Mundo *
As águas do rio Ganges, o mais sagrado da Índia, estão
sendo tomadas por corpos, no momento em que o país asiático colapsa diante da
pandemia de covid-19.
Centenas de corpos têm sido encontrados
flutuando no rio ou enterrados nas areias de suas margens. Moradores próximos
das áreas onde esses corpos desaguam, no Estado de Uttar Pradesh (norte), creem
que eles são de pacientes que não resistiram à covid-19.
Nas últimas semanas, a Índia alcançou as
marcas de mais de 25 milhões de casos e 275 mil mortes, mas especialistas
estimam que, diante de uma enorme subnotificação, o número total de mortos seja
muitas vezes maior do que o oficial.
Os corpos encontrados à beira do rio, junto a
piras funerárias e rituais de cremação, contam a história de mortes que ficam à
margem das contagens realizadas por autoridades.
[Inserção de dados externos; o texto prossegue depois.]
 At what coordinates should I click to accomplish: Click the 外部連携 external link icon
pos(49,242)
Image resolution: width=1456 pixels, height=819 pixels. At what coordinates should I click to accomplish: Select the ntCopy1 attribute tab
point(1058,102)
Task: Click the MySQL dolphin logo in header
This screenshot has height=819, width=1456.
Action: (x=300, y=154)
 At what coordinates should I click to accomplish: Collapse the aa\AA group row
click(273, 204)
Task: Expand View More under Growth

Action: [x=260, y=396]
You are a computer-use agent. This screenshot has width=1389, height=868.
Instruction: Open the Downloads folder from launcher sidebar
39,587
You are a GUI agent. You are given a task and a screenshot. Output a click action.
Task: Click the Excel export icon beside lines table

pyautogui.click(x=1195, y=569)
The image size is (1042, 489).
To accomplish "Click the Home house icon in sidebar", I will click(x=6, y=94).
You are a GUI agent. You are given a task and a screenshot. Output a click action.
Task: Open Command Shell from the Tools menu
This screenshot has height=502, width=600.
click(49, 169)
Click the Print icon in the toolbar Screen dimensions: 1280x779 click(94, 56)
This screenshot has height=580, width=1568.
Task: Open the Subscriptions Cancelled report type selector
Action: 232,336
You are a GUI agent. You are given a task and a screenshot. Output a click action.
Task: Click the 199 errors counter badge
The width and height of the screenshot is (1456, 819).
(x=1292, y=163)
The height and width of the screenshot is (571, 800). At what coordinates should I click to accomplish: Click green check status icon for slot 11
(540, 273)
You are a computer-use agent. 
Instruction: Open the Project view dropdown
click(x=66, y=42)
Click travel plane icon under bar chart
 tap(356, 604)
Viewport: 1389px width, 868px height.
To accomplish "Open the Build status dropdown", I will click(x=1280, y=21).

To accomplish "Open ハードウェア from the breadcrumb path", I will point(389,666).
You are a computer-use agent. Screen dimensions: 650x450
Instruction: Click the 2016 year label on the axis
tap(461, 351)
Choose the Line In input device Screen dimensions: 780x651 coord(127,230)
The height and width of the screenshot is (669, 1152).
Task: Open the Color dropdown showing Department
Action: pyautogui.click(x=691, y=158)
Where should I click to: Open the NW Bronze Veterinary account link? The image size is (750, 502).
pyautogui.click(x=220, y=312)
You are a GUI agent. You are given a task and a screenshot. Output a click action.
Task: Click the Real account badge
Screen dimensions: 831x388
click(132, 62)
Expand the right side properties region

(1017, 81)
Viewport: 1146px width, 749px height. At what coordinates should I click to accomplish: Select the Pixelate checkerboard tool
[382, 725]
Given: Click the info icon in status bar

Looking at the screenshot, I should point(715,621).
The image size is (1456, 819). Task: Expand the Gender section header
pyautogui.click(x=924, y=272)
A BBC conversou com repórteres, autoridades e
testemunhas em um dos distritos mais afetados de Uttar Pradesh e descobriu que
os corpos flutuantes contam a história de uma pandemia que avança na velocidade
da luz.
O horror em Uttar Pradesh se tornou público
em 10 de maio, quando 71 corpos emergiram às margens do rio na aldeia de Chausa,
perto da fronteira com o Estado de Bihar.
Neeraj Kumar Singh, superintendente da
polícia local, disse à BBC que foram feitas autópsias nos corpos (já em sua
maioria em decomposição) e tiradas amostras de DNA. Os corpos foram então
enterrados em valas perto das margens do Ganges.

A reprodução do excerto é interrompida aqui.